**Objectif de l'exercice:** Poursuivez le journal de la semaine après sa dernière phrase.

DIMANCHE.
Lecture.
Le Serpent majuscule (Pierre Lemaitre, Albin Michel, 2021; 336 p., 20,90 €).
Pierre Lemaitre a ressorti de ses tiroirs un manuscrit qui date de 1985. Sa carrière ne commencera que vingt ans plus tard avec une série de polars durs, très noirs, et l’on peut comprendre son choix de ne pas avoir proposé ce texte à ses éditeurs de l’époque. En effet, Le Serpent majuscule n’est pas du tout dans la même ligne, il contient peut-être plus de cadavres que tous ses autres romans mais c’est un polar fantaisiste à la manière de Fred Kassak, presque parodique, construit autour d’une mémé tueuse à gages qui commence à s’emmêler dans les contrats qu’on lui donne du fait d’une mémoire défaillante. On imagine très bien la chose adaptée à l’écran par Georges Lautner et Michel Audiard aurait adoré donner son rôle principal à Annie Girardot. On regrette, à sa lecture, le fait que Pierre Lemaitre ait tourné le dos au polar pour les grandes fresques historiques qui ont fait son succès. Il y a trouvé son compte, sa famille aussi désormais bien nourrie, mais cette réédition choisie montre qu’il partage un peu, lui aussi, ces regrets.
MARDI.
Vie de retraité (entraînement à la).
Dans la salle d’attente où j’attends, c’est fait pour, que mon père sorte de son rendez-vous médical, je trouve une pile de Notre temps, “le magazine de la retraite heureuse”. Je remplis sans trop de difficultés quelques grilles de mots croisés. Apparemment, je suis apte.
MERCREDI.
Lecture.
La Chamade (Françoise Sagan, Julliard, 1965, rééd. in “Œuvres”, Robert Laffont, coll. Bouquins, 2019; 1494 p., 30 €).
Françoise Sagan, en bonne lectrice de Proust, analyse de façon clinique une liaison amoureuse qui prend naissance dans un salon, version moderne et affadie de celui des Verdurin. La phrase n’est pas proustienne, ce n’est pas ce qu’on lui demande, mais la description des phases de cet amour est aussi précise et intéressante que chez son modèle. Modèle avoué d’ailleurs, Proust étant mentionné à deux reprises dans ce roman tout à fait réussi.
Éphéméride.
À Ernest Delahaye
“Lieu de Po[u]rrière[s], 20 avril 1912.
Cher ami,
C’est un signalement que vous nous demandez là, ce n’est pas une signature. Qu’est-ce à dire ?

**Données enregistrées:**
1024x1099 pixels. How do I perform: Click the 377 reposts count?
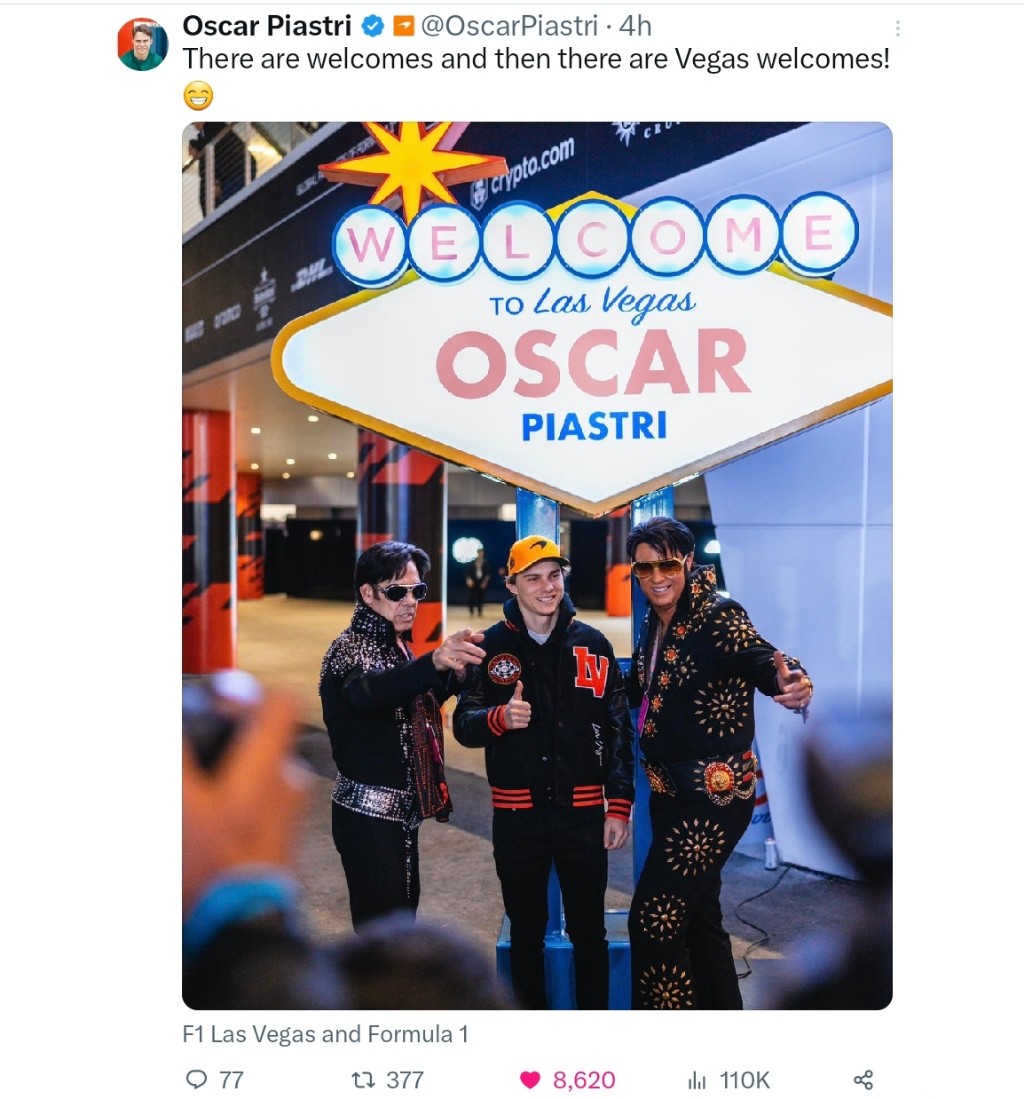[405, 1079]
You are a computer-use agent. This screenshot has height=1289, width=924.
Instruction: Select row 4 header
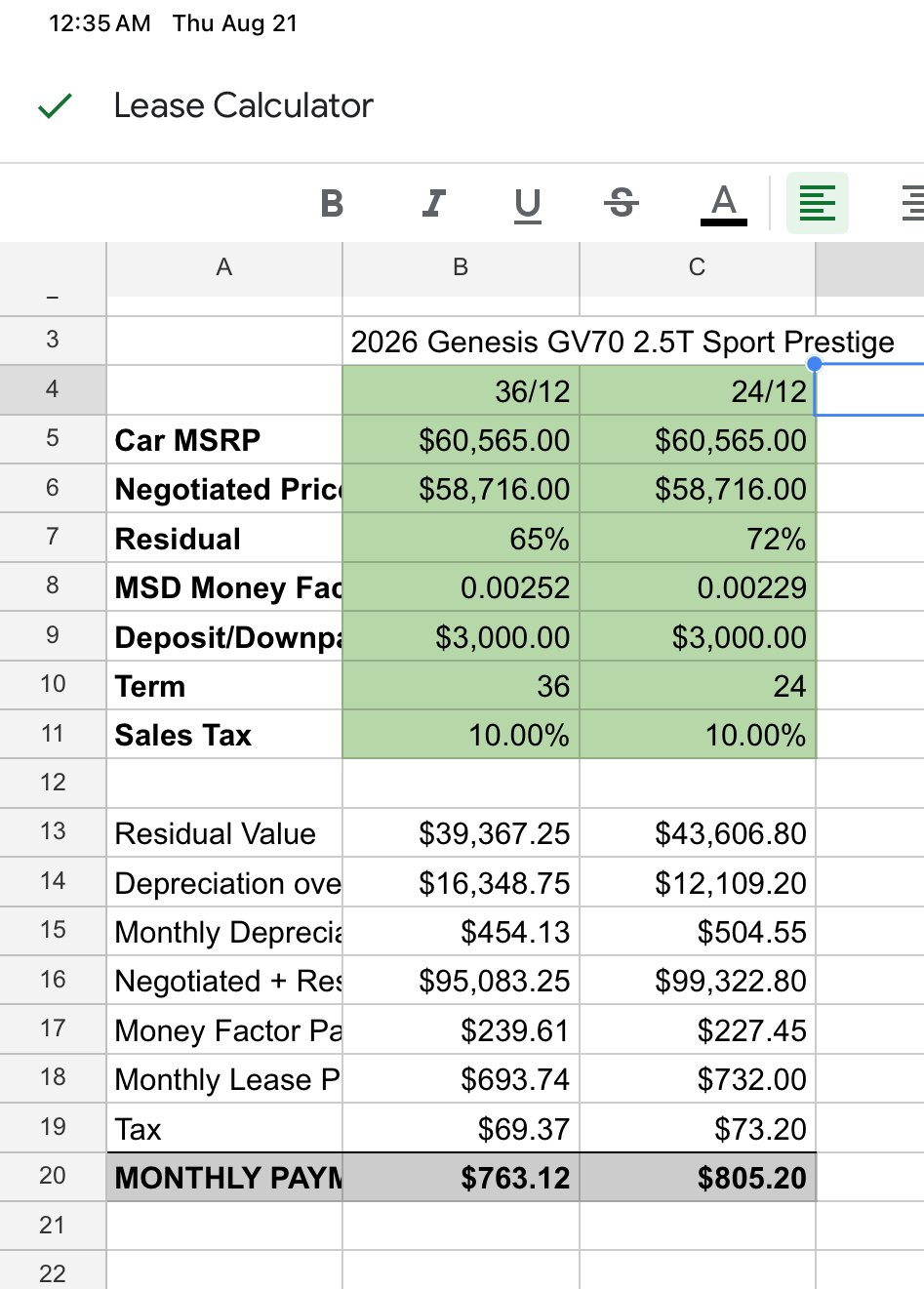pos(53,389)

**Résultat attendu:**
Sentiments dévoués,
B. Nouveau
Professeur de dessin
Pourrières (Var)
Soigner les majuscules, S.V.P.” (Germain Nouveau, Correspondance)
JEUDI.
Lecture.
Histoires littéraires n° 81 (Du Lérot éditeur, janvier-février-mars 2020; 208 p., 25 €).
Charles Nodier – Robert Doisneau – Claude Farrère – Pierre-Victor Stock – Matthieu Letourneux.
VENDREDI.
Lecture.
Le Cercle des Pataphysiciens (Collège de ‘Pataphysique, Mille et une nuits n° 544, 2008; 128 p., 3,50 €).
Le cabinet de curiosités du notulographe.
Histoires de l’œil, photos de Pierre Cohen-Hadria.
Nantes (Loire-Inférieure), 14 octobre 2020
Asnières (Hauts-de-Seine), 26 janvier 2019
SAMEDI.
Films vus.
- Le Jour et l’Heure (René Clément, France – Italie, 1963)
- Alliés (Allied, Robert Zemeckis, R.-U. – É.-U., 2016)
- Le Toubib (Pierre Granier-Deferre, France, 1979)
- Ange (Angel, Ernst Lubitsch, É.-U., 1937).
Football.
SA Spinalien – Beauvais 0 – 1.
L’Invent’Hair perd ses poils.
Salons d’actualité.
Brive-la-Gaillarde (Corrèze), photo de Bernard Cattin, 23 décembre 2019
Paris (Seine), rue du Faubourg-Saint-Martin, photo de Pierre Cohen-Hadria, 17 janvier 2018
IPAD (Itinéraire Patriotique Alphabétique Départemental).
7 mars 2021. 137 km. (40 253 km).
181 habitants
Le monument, dressé au pied de l’église, est d’inspiration antique. Je ne pense pas avoir déjà rencontré ce genre d’architecture funéraire, néoclassique peut-être. Deux colonnes échappées d’un temple grec sont plantées sur une esplanade dont les coins portent des ogives d’obus. Un chapiteau domine un mur sur lequel les noms sont inscrits en grosses capitales.
Aux Héros de Senaide
1914-1918
Général MENESTREL Frédéric
Suivent 33 noms sur deux colonnes, de BRISSEY Gabriel à FLORIOT Achille (Syrie 1921).
Poil et plume.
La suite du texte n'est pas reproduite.